А как же жертвы, невыразимые страдания, которых потребовал этот эксперимент? Неужели все напрасно? Отвечу на это вопросом. Разве было хоть одно сколько-нибудь масштабное начинание, не повлекшее жертв и страданий? А создание могучих колониальных империй? А Великая французская революция или промышленные революции? А распространение важнейших мировых религий? За примерами далеко ходить не надо… Разве все это не сопровождалось огромными жертвами и невыразимыми страданиями?
Что касается моего отношения к религии, то оно не изменилось. Время от времени я хожу на службы в русскую православную церковь. Я делаю это ради прекрасного ритуала и красивого пения, а не потому, что опять стал верующим. С другой стороны, я и не атеист. Верующего и атеиста объединяет, на мой взгляд, то, что оба утверждают вещи, которые никто не может проверить. Есть или нет Бог и тот свет, нам дано узнать лишь в час смерти или же мы ничего не узнаем вообще. Сказав это, должен признать, что я больше склонен верить в Бога как в Высшее Существо, Творца Неба и Земли, чем в то, что его нет. Мне трудно поверить, что Вселенная, частью которой мы являемся, образовалась случайно. Но мой Бог, если он есть, — это не Бог христиан, хотя я и полностью согласен с великолепным псалмом 89: «Прежде нежели родились горы, и Ты образовал землю и вселенную, и от века и до века Ты — Бог». Бог, как я Его себе представляю, — это не тот Бог, которому мы можем молиться, прося о милости или о предотвращении несчастья. Он непоколебим, и ни наша воля, ни наши просьбы не заставят Его изменить Свои извечные цели. По-моему, при обращении к Нему допустима лишь одна молитва: «Да будет воля Твоя», — произносимая не с мольбой, а как констатация факта, с полным приятием ее и со смиренным подчинением ей.

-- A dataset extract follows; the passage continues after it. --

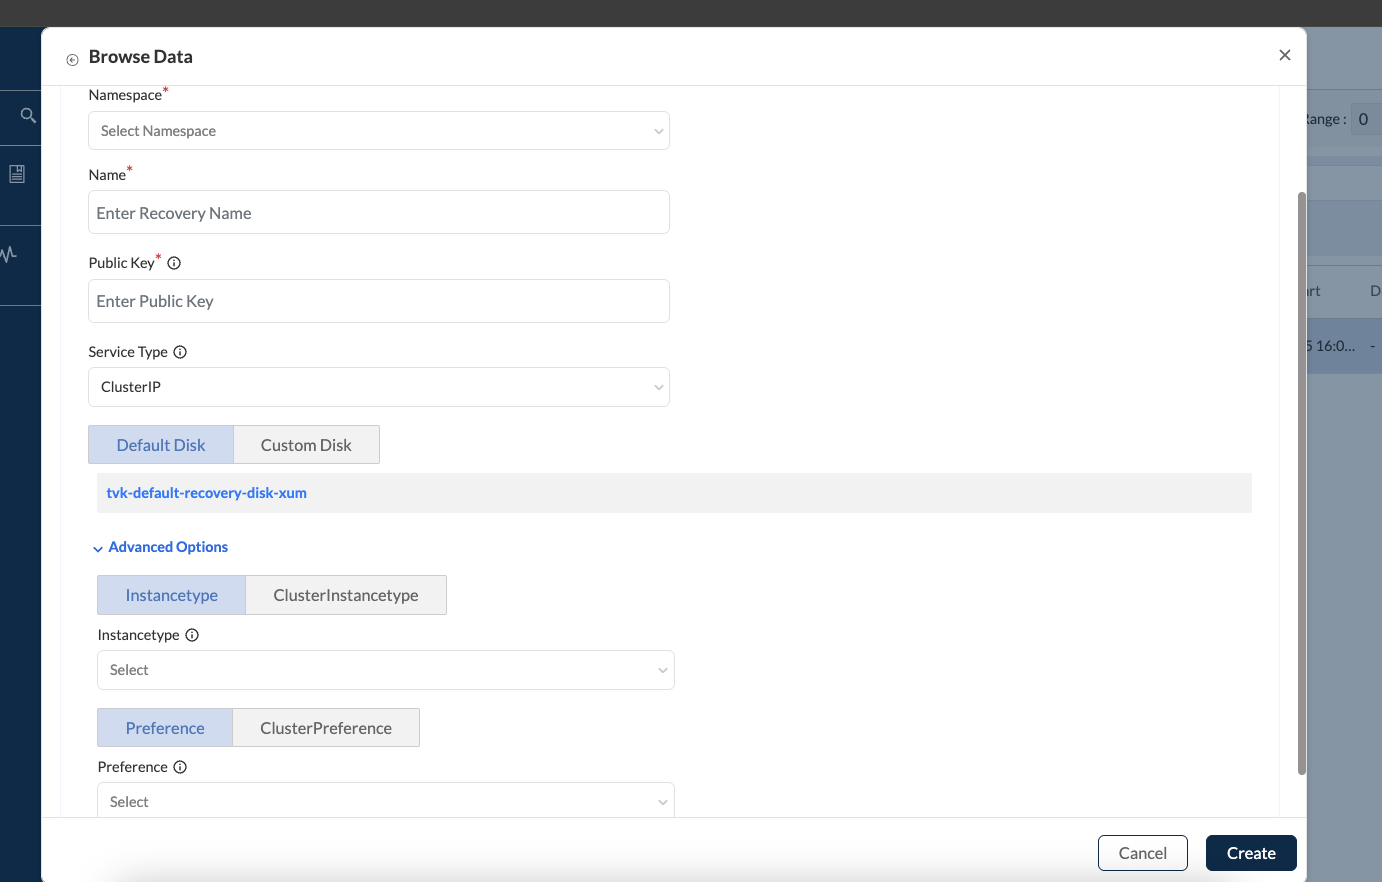Click the Cancel button
This screenshot has width=1382, height=882.
[1142, 853]
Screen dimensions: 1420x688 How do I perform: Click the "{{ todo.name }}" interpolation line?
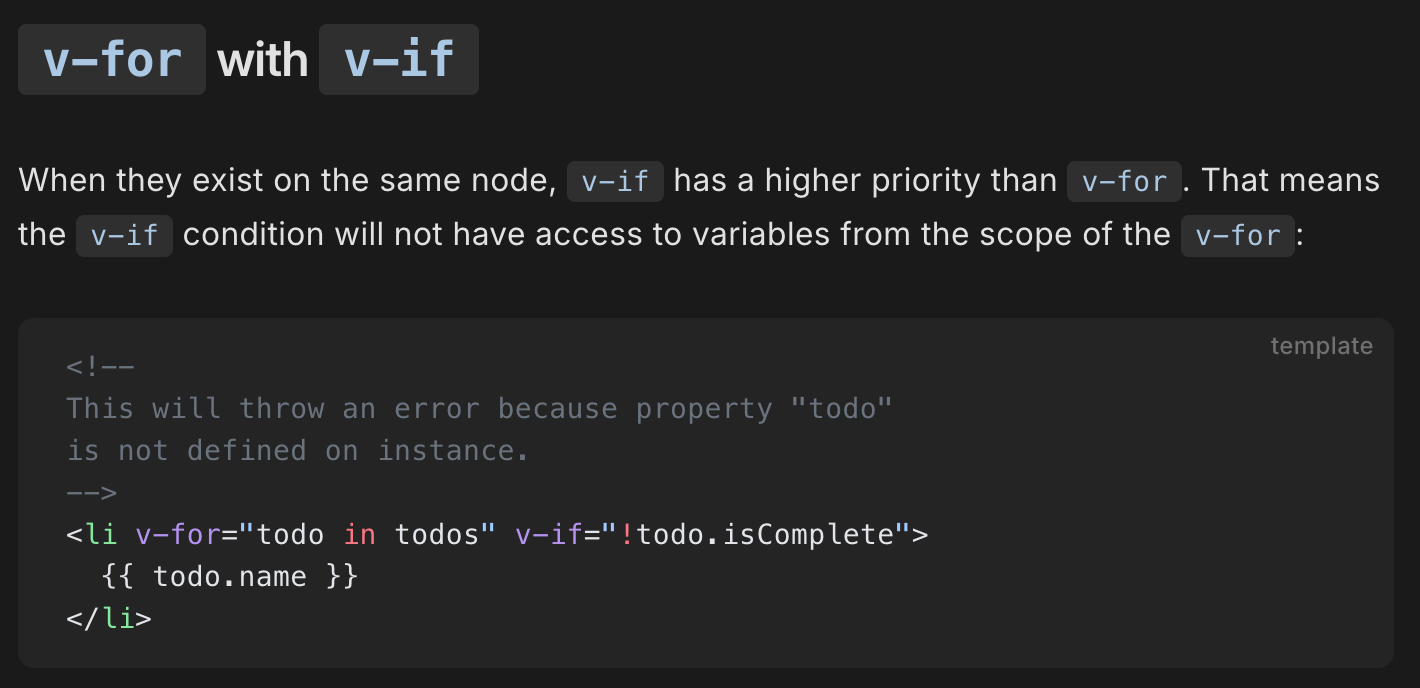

Как я уже говорил, годы, проведенные в этой стране, где я живу среди русских людей, как один из них, оказались самым счастливым и спокойным периодом в моей жизни. Думаю, что мои русские друзья извинят меня за сравнение, но связь с этим народом подобна любви к красивой, но немного взбалмошной женщине, с которой я разделил свою судьбу и с которой буду пребывать, что бы ни случилось, и в радости и в горе, пока нас не разлучит смерть.
Я распорядился, чтобы после моей смерти меня кремировали, а прах развеяли в лесах рядом с моей дачей, где я так часто гулял и катался на лыжах с женой и сыном. Тогда можно будет сказать: «Не возвратится более в дом свой, и место его не будет уже знать его».[21]
Исповедь разведчика, или Двадцать лет спустя…
Впервые я, как и подавляющее большинство моих соотечественников, узнал о Джордже Блейке в 1970 году из публикации в «Известиях», в которой подробно рассказывалось о его поистине фантастической жизни — участник голландского Сопротивления, офицер королевских военно-морских сил Великобритании, преуспевающий сотрудник британской разведслужбы (СИС) и, наконец, — агент КГБ, отмеченный орденами Ленина, Боевого Красного Знамени и многими другими наградами СССР. Но, пожалуй, самым поразительным был его сенсационный побег в октябре 1966 года из лондонской тюрьмы Уормвуд-Скрабс, где он отбывал отмеренные ему английской Фемидой 42 года заключения.